Exercise aim: Where a record contains a picture, omit the picture and repeat the rest exactly.

[Stored items]
════════════════════

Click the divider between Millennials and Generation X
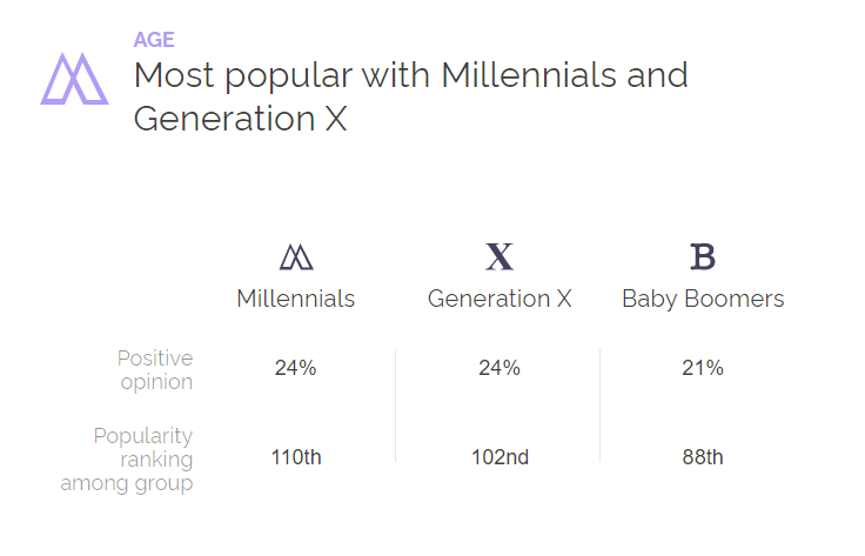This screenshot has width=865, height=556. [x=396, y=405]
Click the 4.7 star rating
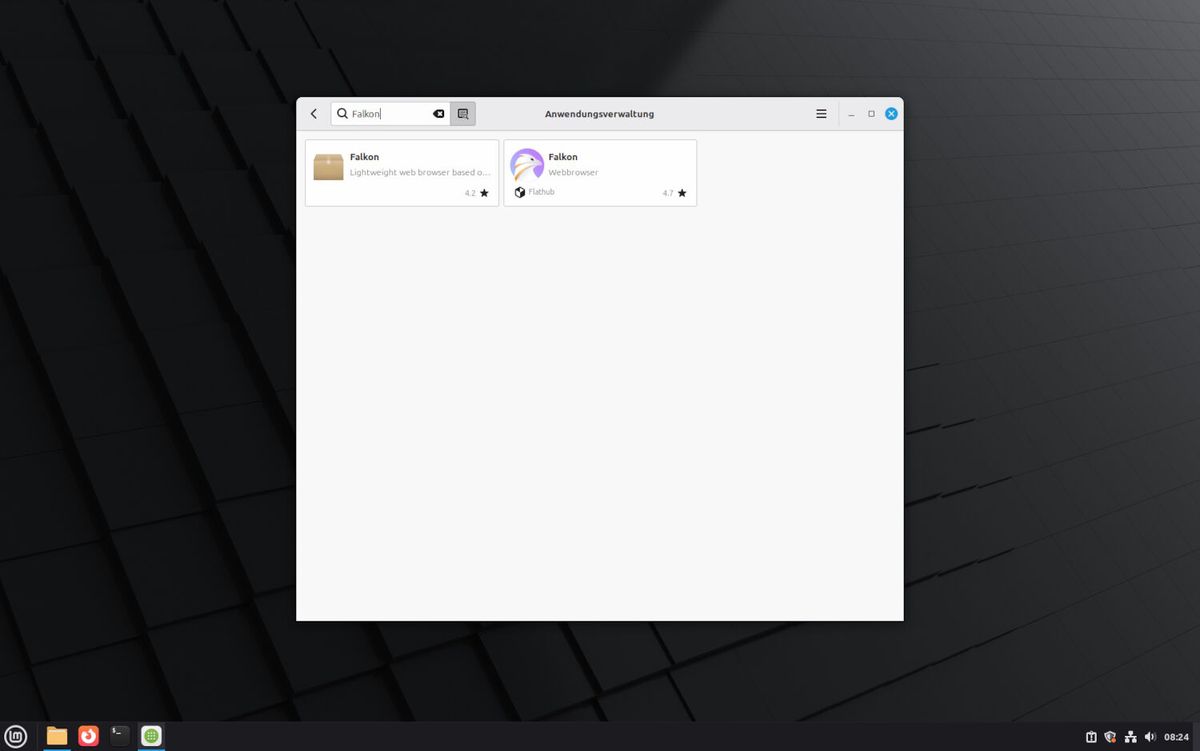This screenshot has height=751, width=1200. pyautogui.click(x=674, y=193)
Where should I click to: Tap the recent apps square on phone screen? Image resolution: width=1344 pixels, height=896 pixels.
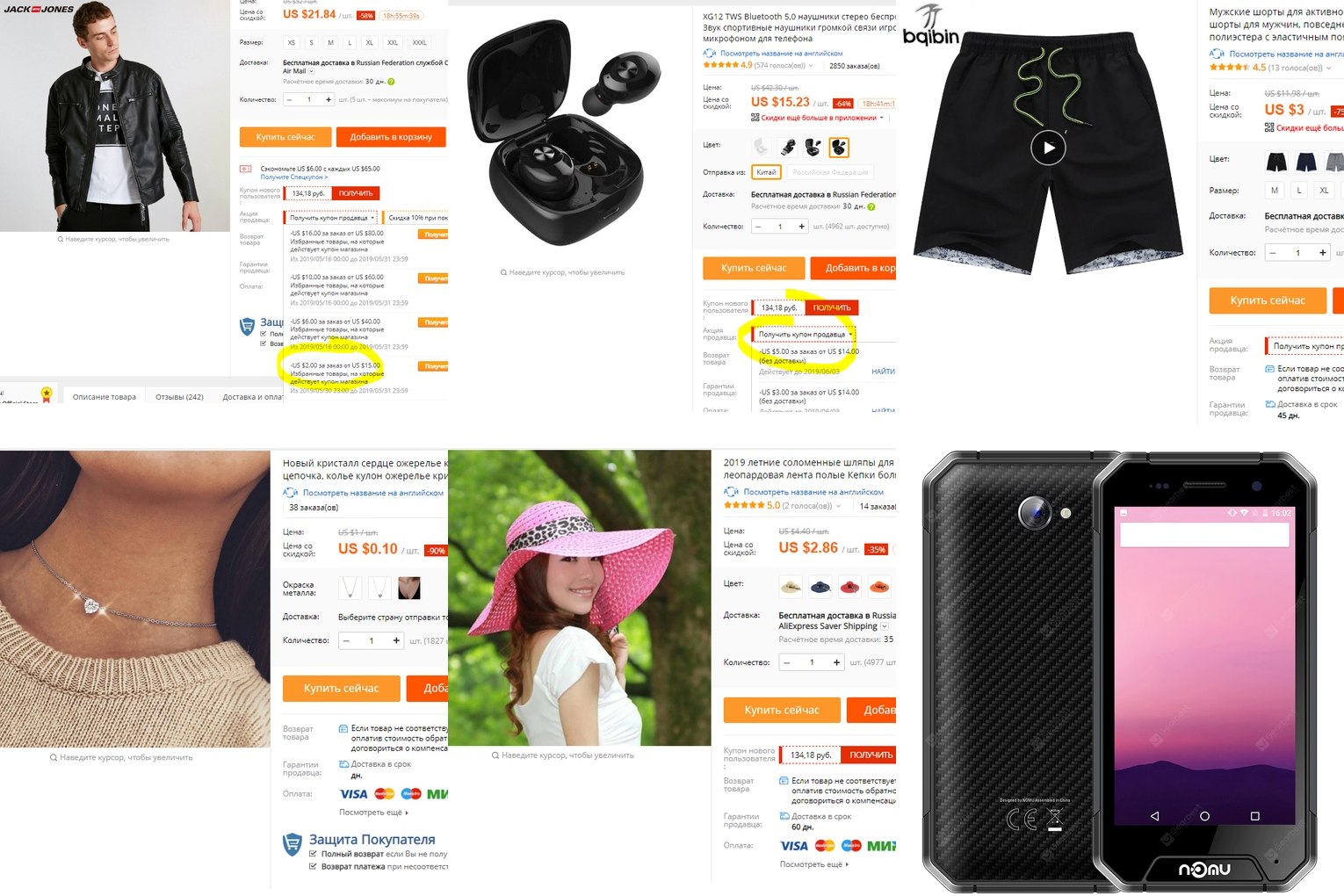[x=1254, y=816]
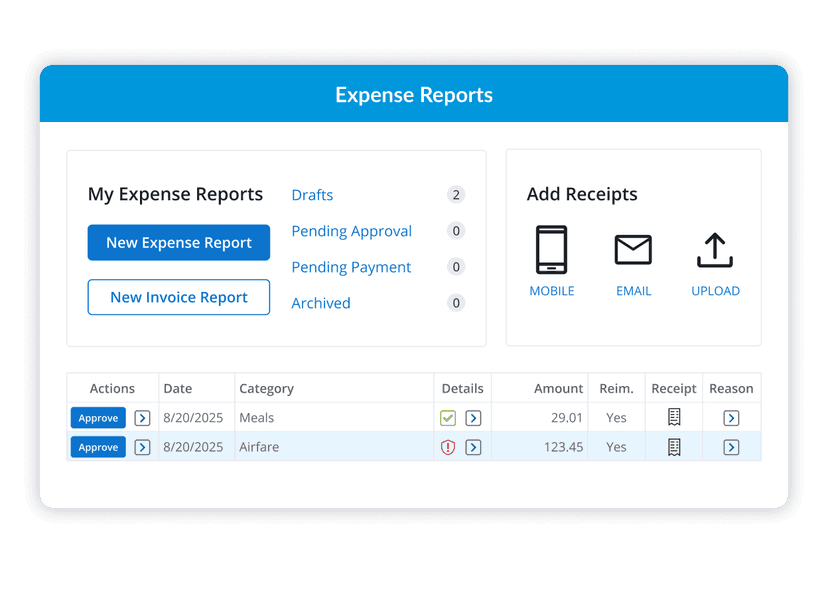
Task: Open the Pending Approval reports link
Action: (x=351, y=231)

════════════════════

Solution to the problem:
Click the divider between Millennials and Generation X
This screenshot has width=865, height=556. [x=396, y=405]
Click the 4.7 star rating
This screenshot has height=751, width=1200. pyautogui.click(x=674, y=193)
Where should I click to: Tap the recent apps square on phone screen? Image resolution: width=1344 pixels, height=896 pixels.
[x=1254, y=816]
Task: Open the Pending Approval reports link
Action: (x=351, y=231)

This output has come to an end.